左に歩くと仮納経所に行くが、右に曲がって間もなく8時20分、京屋旅館に着いた。
上からの鉄砲水は下へと一気に流れ落ちた凄まじさ

休まずそのまま車道を歩いたが、崩落箇所が随所に見られ、恐る恐る下を覗くと足がすくんでしまう様な恐怖に襲われた。その上は上から鉄砲水で運ばれてきた倒木が至るところに散乱して、台風23号の被害の大きさが判った。ダムに目を転じると台風があったなど想像つかない静寂が辺りを支配していた。
 何箇所か車道の補修工事で重機を使っている数人の人たちを除いて、人の気配は全く感じられなかった。その間小型車は何台かすれ違ったが、危険な箇所も随所にあるので慎重運転に徹しているようだ。

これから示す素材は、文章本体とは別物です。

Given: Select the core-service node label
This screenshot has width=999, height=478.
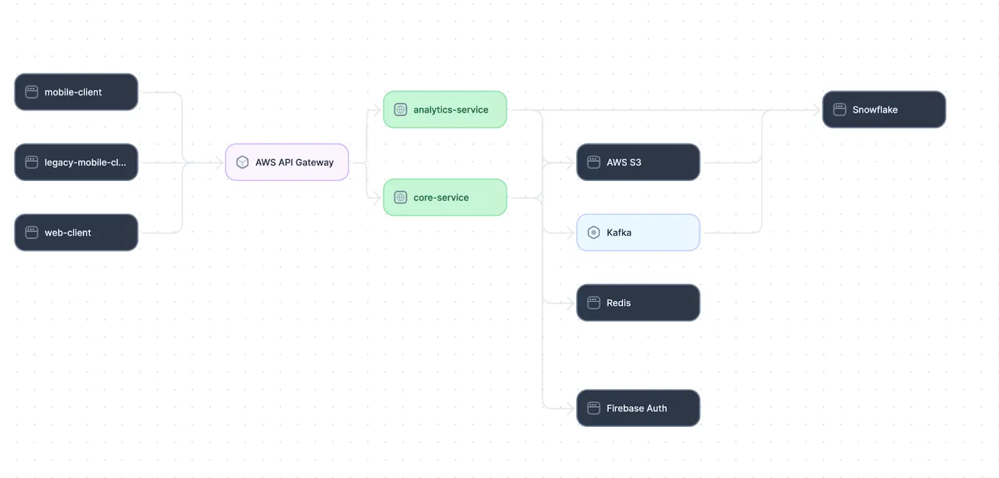Looking at the screenshot, I should click(441, 198).
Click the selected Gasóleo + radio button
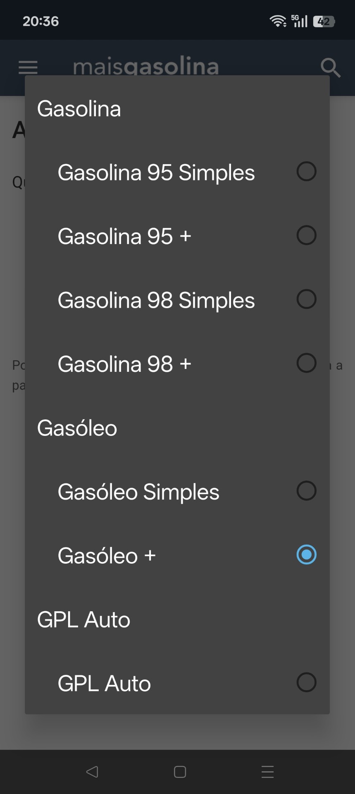Image resolution: width=355 pixels, height=794 pixels. [306, 555]
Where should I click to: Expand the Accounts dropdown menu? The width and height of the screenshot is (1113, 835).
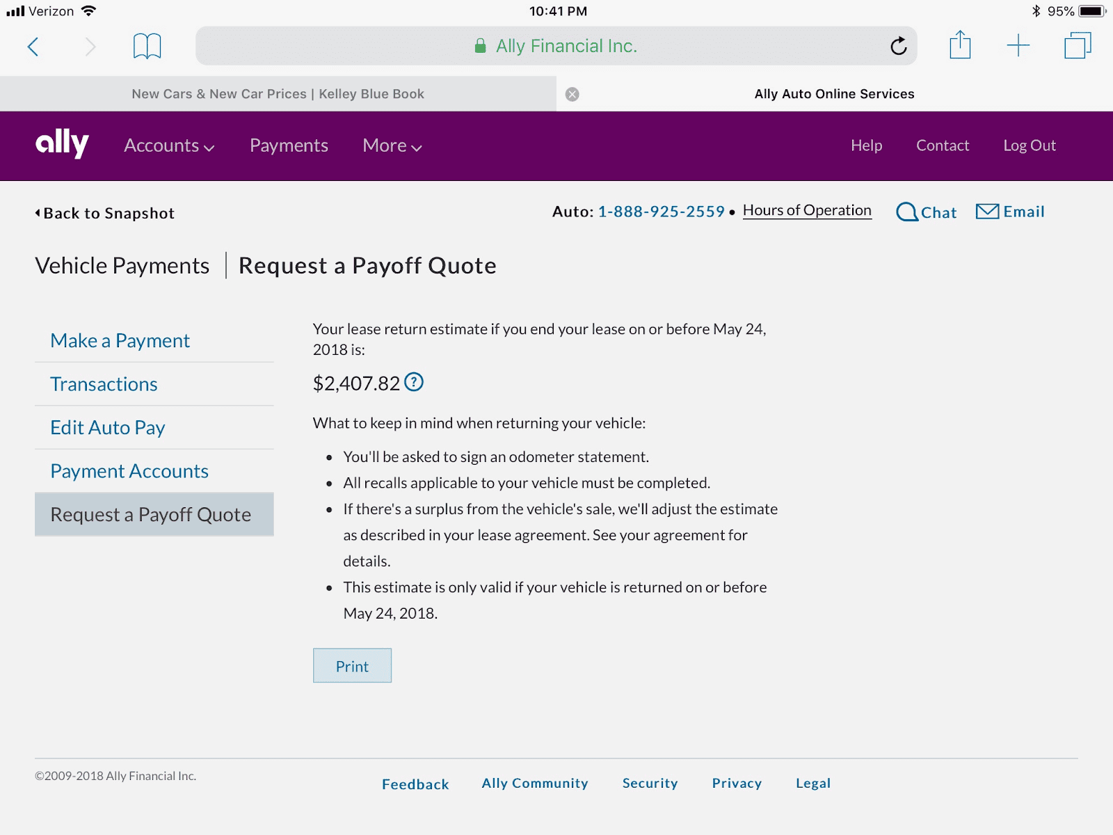[x=168, y=146]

 上から人が降りて来る気配がしたので、良く見ると、昨日仙遊寺で会った女性の遍路で、
「昨日野宿ですか」の問いに、「え、そうです」そっけない言葉を残して急ぎ足で坂を下って行ったが、夕べは何処に泊ったことやら、朝は寒かった筈。
 つづら折りの急な坂道の上を見ると、一人の遍路がゆっくりした足取りで登っていたので、「どちらから」の問いに、「岐阜ですが、疲れました」との答えが返ってきた。彼を追い越して少し平坦な尾根に出た先に、前回香園寺に下りた遍路道があったが、今は閉鎖されていた。

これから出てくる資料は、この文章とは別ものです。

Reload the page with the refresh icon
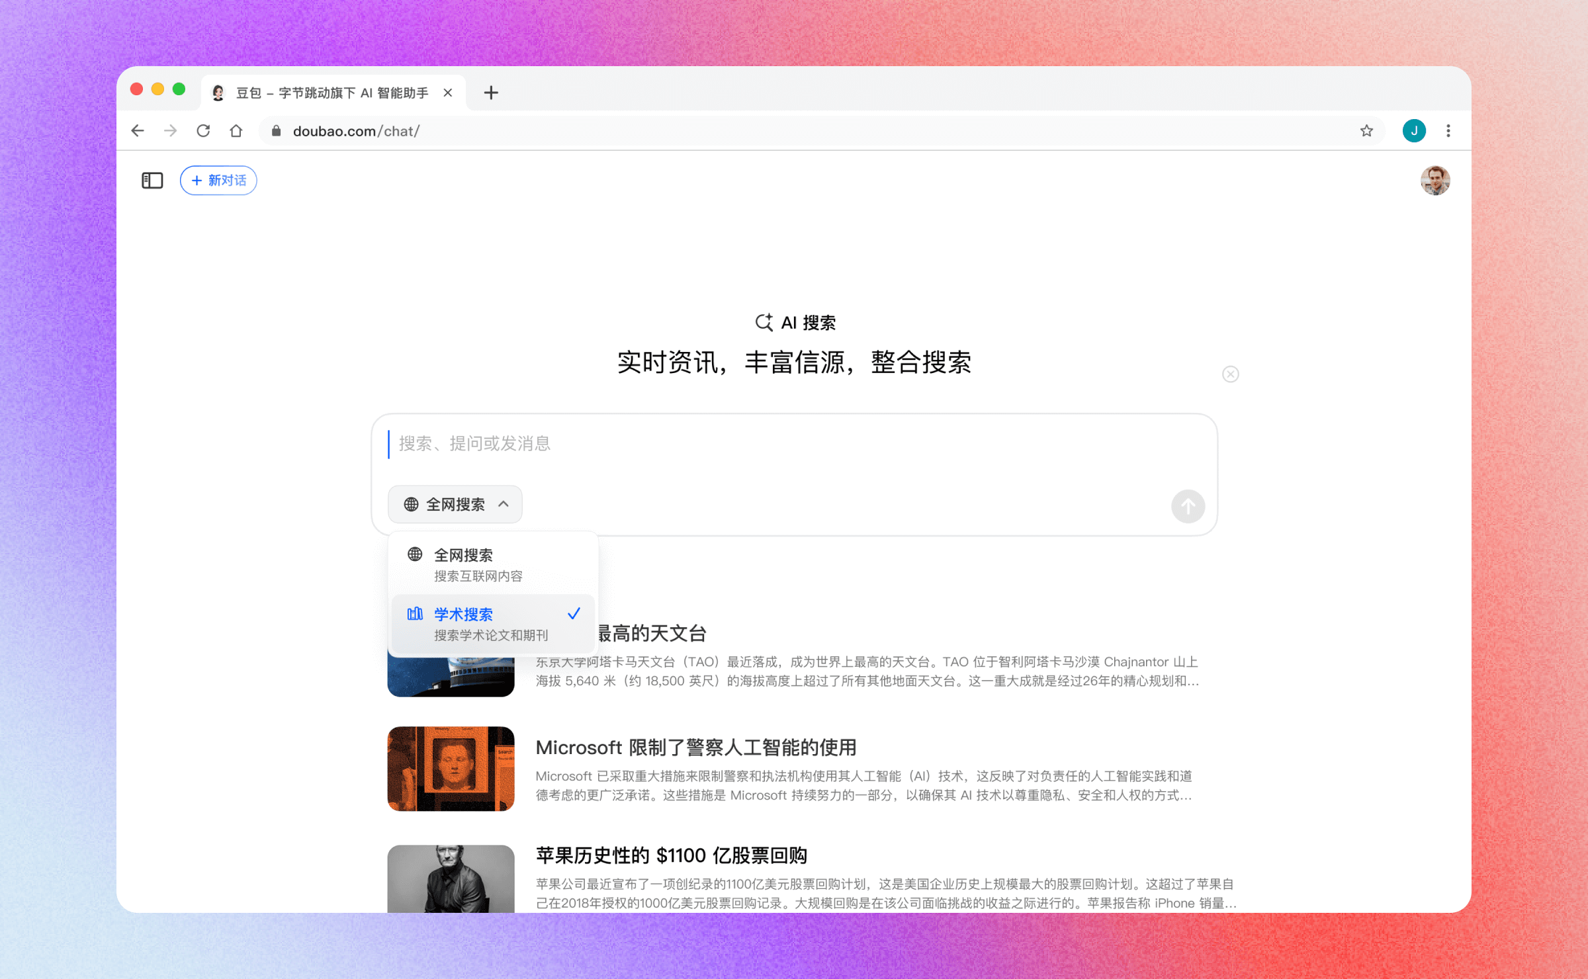The width and height of the screenshot is (1588, 979). coord(202,130)
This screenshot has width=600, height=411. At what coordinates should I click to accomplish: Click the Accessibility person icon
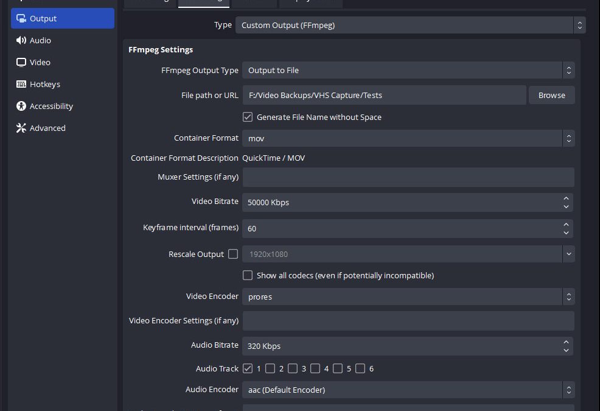[21, 106]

 標高745米の横峰寺に着いたのは10時5分だった。吉祥寺から片道3時間で着いたことになる。納経所に若い坊さんが居たので、遍路道の改修に就いて聞いたところ、当分見込みが無いとのことだった。境内では5人ほどの工事関係者が、一部破損した建物の補修に小型重機を使って作業をしていた。汗が引くと共に寒さが襲ってきたので、白衣の上からウインドブレーカーを着込んで、500米先の星ノ森に向う
四国の霊山「石槌山」は修験道場の山として立山、白山と並び称される

10時35分、星ノ森に着いた。ここは弘法大師を始め役の小角(えんのおずぬ)の修行の場として古来から有名で、前回登った際、下を覗くと真っ暗闇の谷底の向うに、快晴の空に春先の雪を被った石槌山の壁を見て、余りの神々しさに足の震えが止まらず、やっとの思いで鉄の鳥居(200年前建立)に捕まったことを思い出す。今日は残念ながら雪も無く、天気も良くなかったが、石槌山の黒々とした山容を包むように、点々と小さな雲が壁とその上の空に張り付いたように浮かんでいた。MY氏には、是非星ノ森から石槌山を見るよう話したが、明日の天気も余り期待できないようだ。下り道で岐阜の男と会ったが、
「曇り空で残念ながら薄ぼんやりた石槌山しか見えないが、見る価値は有りますよ」
「そうですか、それは残念だな」
 彼も期待していたらしい様子だった。10時50分、山門をカメラに収めた後、裏口から元来た道を下る。途中で泰山寺であった遍路とすれ違ったので、
「この先の道は問題ないが、後1時間ほど掛かるので頑張って下さい。出来れば星ノ森まで寺から500米ほど先だが、見るだけの価値は有りますよ」
 一応励ましたが、可なり疲れた様子だった。下り道が急なので足の指先に痛みが出て来たので、足先に負担を掛けない様、踵に重点を置く感じで慎重に下る。工事現場の人に、
「今日は何人ほどの遍路が通ったか」
「今まで8人ほどだが、普段は一人か二人かな、今日は何故か多い」
 確かに私を含めて8人だったが、良く数えていたものだ。
 京屋旅館に着いたのは、12時10分だった。歩き遍路は多少距離的に長くても横峰寺を目指すが、バスツアーはダムに沿った仮納経所まで行くので、この旅館が中継地点となる。座敷に上がり、うどんを注文する。バスツアーの客は食事を済ませて出て行ったばかりだった。昨夜の夫婦連れも店を出るところで、
「山に登らず、仮納経所で済ませたが、途中の谷間の紅葉は素晴らしかった」
と話していた。うどんをお汁替わりに宿のお握りを食べる。何時も通り時間調節に1時間弱費やし、1時京屋旅館を出る。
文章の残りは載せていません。